Sunday, March 03, 2013

Question from D.J. Loftis - Cranmer's recantation and execution

I'm writing a screenplay about Mary I, and in my research there is something I haven't been able to figure out.

When Thomas Cranmer recanted his Protestantism, under Papal Law, Mary was supposed to spare him, but didn't.

Had Cranmer not taken it back, what would the papal repercussions for this have been for Mary? Would she have been risking excommunication?


Anonymous said...

If Cranmer wouldn't have recanted Mary would have burnt him just like she did others (eg. Latimer, Ridley etc) but Cranmer did recant and Mary still burnt him. It is uusally believed by historians that Mary had a personal grudge against Cranmer as he was the one who proclaimed her mother's marriage to her father null and void and declared that she was bastard. I have also read..sorry don't remember in which book that Mary harbored a grudge particularly against those who refered her as bastard.

PhD Historian said...

I may be splitting hairs here, but "Mary" (by which I assume you mean the secular law courts acting in Queen Mary's name) had no direct jurisdiction over ecclesiastical (church) matters after the restoration of the English Church to Roman allegiance. In simplest terms, church matters were governed by canon law (“Papal” law is the wrong term) and were tried in ecclesiastic courts at the direction of the Roman papacy. The church did, however, often turn convicted persons over to secular authorities for final punishment, especially if the person had also been convicted of a secular offense. In the specific case of Thomas Cranmer, he had been tried and found guilty of treason in November 1553, and sentenced to death. All of this ... the charges, trial, conviction, and sentence ... were governed by civil law in secular courts under the jurisdiction on Queen Mary as secular monarch of the realm. The secular sentence was stayed, or postponed, however, until the ecclesiastical matters could be resolved. Cranmer was then charged with heresy under canon law and re-tried in an ecclesiastical court by judges governed not by Mary but by Rome and the papacy. Once found guilty under canon law of heresy, Papal authorities ordered that Cranmer be turned over to the secular authorities for punishment of his secular crime of treason. His series of recantations created a canon-law delay of the secular punishment only in that canon law required that a person who recants must be offered a chance for absolution before any secular sentence of death can be carried out. After several delays to allow for Cranmer to confess fully, be absolved, and receive communion, the sentence was carried out. Under secular law, the monarch can (if he/she chooses) alter the manner of execution at will. Examples include Henry VIII allowing Anne Boleyn a French swordsman rather than an English axeman, or those noblemen convicted of treason who were allowed beheading rather than being hung, drawn, and quartered.

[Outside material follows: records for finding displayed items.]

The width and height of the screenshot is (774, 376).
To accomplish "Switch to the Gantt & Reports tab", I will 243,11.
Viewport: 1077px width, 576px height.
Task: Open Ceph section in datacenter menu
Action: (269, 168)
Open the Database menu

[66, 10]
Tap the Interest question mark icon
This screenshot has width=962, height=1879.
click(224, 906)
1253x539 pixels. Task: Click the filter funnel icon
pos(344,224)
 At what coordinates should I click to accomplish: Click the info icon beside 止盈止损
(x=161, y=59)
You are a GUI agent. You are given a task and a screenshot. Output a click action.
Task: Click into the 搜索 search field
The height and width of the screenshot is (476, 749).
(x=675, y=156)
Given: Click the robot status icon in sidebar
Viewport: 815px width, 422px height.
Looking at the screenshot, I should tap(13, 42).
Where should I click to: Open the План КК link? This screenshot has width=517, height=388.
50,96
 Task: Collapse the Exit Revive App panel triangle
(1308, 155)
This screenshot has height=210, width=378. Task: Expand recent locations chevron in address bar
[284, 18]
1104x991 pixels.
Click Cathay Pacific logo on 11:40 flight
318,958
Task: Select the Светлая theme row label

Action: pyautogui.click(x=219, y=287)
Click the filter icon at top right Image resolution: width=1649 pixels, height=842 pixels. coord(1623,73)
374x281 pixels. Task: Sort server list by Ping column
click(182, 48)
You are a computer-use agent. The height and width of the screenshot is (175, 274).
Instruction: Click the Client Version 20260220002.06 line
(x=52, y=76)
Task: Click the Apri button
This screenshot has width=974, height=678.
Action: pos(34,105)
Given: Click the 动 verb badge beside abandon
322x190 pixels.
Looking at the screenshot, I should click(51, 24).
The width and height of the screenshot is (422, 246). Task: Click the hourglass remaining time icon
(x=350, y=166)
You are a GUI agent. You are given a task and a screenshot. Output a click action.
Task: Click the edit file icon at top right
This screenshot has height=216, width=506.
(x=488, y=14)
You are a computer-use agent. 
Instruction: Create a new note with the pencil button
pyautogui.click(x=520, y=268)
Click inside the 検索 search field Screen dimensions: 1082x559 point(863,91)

Mary chose in Cranmer’s case to follow canon law, which specifies burning at the stake for those convicted of heresy. It is a misconception that canon law requires a recanted heretic be spared. It does not. It requires only that the recanter be allowed absolution. Church history is packed with heretics who were burned even after recanting their heresy.

zangose zimba said...

I have always felt that this was revenge on Mary's part. Cranmer had declared KOA and H8 invalid and Mary a bastard, he supported AB, years later agreed to declare Jane Grey as queen. IT WAS ALL REVENGE.

Anonymous said...

It was revenge because Cranmer declared her parents marriage invalid, and she a bastard.